**THE TASK**
Below are some records. Return exactly the lines from the one with "Screen dimensions: 1123x794" to the one with "The image size is (572, 515).", and nothing else.

**EXERCISE DATA**
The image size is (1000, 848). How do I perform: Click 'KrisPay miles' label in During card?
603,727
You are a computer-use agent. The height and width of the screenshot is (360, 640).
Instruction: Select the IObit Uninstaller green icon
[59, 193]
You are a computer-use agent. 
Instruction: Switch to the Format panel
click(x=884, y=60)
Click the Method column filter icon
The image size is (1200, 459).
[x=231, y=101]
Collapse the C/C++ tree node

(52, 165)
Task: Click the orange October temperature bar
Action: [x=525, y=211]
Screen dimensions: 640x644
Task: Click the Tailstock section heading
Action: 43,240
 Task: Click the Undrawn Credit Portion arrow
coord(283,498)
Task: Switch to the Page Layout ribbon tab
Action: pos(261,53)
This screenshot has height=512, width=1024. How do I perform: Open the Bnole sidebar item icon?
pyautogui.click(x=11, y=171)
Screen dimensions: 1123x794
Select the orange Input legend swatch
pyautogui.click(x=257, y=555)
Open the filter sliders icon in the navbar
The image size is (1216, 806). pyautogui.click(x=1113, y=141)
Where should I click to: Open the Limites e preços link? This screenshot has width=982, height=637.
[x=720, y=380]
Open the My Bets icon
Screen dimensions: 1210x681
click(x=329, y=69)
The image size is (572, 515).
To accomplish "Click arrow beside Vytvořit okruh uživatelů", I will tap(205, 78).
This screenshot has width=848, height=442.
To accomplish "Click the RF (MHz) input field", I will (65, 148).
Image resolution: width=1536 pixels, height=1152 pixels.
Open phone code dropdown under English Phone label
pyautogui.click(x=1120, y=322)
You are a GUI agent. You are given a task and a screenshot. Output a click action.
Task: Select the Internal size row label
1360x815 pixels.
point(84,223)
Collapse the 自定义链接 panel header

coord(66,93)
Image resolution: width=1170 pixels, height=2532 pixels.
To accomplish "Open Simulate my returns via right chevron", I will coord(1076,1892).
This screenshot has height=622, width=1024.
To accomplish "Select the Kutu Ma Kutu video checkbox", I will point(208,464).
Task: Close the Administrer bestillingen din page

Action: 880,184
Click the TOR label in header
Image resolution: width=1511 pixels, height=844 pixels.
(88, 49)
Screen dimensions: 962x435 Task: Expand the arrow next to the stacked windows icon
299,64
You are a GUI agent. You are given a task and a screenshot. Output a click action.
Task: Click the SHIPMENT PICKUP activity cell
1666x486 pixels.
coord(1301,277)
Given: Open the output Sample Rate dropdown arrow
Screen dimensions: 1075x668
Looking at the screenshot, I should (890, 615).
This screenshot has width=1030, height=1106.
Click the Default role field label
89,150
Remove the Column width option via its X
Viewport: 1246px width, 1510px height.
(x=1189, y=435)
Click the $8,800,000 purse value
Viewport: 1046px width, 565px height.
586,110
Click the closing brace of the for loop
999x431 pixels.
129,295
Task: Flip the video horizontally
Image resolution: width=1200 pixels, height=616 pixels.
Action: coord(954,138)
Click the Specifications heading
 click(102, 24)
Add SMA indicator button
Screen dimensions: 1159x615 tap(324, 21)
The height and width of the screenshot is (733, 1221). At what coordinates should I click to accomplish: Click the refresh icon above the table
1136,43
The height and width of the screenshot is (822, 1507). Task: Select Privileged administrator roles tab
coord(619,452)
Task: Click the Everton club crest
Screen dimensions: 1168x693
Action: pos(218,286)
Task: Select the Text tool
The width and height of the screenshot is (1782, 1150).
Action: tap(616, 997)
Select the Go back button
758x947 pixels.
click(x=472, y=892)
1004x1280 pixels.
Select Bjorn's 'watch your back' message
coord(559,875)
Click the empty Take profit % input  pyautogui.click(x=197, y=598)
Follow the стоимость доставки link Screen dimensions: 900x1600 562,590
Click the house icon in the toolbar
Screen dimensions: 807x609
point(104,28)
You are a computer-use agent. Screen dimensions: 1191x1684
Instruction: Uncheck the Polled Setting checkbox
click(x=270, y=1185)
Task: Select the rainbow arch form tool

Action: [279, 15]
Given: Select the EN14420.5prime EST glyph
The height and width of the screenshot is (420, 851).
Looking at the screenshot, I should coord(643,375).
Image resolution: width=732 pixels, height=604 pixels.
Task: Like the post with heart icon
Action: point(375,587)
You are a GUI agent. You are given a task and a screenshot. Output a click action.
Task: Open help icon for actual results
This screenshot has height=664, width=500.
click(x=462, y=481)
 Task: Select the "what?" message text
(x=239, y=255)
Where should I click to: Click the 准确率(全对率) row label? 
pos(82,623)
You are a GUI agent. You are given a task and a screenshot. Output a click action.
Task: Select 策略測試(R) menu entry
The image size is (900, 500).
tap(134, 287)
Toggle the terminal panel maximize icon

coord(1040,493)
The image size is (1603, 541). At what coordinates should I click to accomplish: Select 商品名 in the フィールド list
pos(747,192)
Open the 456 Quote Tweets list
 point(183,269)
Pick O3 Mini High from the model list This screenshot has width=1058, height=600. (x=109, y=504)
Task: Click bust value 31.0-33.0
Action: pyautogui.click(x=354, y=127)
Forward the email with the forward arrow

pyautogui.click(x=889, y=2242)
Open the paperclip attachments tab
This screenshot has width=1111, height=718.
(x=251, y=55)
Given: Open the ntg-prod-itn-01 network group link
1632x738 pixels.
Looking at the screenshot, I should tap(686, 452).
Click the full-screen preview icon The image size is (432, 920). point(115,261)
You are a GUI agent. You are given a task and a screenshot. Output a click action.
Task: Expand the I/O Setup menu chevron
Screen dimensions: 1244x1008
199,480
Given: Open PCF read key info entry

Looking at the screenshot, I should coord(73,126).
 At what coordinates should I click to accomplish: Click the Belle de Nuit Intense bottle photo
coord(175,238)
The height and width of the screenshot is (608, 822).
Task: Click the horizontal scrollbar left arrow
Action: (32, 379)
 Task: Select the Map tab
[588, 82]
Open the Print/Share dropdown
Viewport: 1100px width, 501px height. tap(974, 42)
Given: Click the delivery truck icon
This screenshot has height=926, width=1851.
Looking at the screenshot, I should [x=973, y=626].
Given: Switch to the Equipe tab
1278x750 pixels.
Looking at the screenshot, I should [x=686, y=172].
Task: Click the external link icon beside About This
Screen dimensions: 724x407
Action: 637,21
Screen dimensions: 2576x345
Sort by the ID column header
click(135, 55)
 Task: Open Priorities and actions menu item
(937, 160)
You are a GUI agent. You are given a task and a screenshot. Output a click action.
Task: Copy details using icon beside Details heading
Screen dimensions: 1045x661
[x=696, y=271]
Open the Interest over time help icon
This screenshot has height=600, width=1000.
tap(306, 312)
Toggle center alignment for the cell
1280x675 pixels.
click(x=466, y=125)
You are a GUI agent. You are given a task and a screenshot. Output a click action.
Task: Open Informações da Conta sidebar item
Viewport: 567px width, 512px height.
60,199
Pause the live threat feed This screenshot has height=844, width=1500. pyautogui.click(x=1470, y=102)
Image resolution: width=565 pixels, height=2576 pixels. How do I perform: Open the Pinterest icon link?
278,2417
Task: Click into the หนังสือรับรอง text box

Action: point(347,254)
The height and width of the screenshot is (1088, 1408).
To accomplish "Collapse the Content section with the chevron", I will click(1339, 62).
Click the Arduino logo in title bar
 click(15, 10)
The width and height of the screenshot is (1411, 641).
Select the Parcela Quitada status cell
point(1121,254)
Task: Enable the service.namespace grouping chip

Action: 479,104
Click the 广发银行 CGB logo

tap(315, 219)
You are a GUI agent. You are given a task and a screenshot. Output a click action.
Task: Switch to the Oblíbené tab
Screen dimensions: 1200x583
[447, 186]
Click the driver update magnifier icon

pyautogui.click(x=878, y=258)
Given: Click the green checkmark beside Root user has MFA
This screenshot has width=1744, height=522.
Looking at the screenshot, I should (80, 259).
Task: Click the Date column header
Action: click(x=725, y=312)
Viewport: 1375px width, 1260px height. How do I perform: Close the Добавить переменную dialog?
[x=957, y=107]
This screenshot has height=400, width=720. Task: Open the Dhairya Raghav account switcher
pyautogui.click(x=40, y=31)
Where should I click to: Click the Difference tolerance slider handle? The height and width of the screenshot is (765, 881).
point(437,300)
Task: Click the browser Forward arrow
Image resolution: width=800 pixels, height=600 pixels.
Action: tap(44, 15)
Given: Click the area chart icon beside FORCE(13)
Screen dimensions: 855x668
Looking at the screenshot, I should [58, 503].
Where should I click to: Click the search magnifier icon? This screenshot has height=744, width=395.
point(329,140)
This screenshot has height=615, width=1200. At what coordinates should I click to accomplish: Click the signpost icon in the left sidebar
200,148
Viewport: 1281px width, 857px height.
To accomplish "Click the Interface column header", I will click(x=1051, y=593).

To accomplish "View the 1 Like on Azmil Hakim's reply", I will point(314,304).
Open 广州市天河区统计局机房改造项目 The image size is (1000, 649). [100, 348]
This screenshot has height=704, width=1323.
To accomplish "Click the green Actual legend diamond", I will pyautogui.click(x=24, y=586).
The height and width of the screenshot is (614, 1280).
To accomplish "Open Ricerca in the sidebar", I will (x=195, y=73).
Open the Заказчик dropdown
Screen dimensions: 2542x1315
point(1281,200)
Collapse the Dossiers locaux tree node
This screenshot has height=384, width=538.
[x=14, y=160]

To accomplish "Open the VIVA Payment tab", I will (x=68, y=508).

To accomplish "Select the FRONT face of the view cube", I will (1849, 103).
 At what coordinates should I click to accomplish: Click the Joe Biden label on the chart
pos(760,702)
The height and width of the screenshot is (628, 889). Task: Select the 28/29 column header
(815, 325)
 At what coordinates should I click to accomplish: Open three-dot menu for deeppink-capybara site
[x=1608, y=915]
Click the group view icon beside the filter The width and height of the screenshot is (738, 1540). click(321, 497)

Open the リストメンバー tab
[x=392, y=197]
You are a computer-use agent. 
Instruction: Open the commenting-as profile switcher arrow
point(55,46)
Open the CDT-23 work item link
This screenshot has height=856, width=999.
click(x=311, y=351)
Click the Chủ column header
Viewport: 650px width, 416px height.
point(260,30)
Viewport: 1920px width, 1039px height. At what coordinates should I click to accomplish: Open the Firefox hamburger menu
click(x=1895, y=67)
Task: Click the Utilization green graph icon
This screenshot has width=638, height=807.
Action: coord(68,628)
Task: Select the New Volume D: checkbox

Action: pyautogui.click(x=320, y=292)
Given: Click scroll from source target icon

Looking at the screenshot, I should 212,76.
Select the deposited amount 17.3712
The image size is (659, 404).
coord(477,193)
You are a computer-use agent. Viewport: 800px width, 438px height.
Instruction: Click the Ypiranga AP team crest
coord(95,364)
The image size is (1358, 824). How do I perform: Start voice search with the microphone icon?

**FINAL ANSWER**
Screen dimensions: 1123x794
Select the orange Input legend swatch
pyautogui.click(x=257, y=555)
Open the filter sliders icon in the navbar
The image size is (1216, 806). pyautogui.click(x=1113, y=141)
Where should I click to: Open the Limites e preços link? This screenshot has width=982, height=637.
[x=720, y=380]
Open the My Bets icon
Screen dimensions: 1210x681
click(x=329, y=69)
The image size is (572, 515).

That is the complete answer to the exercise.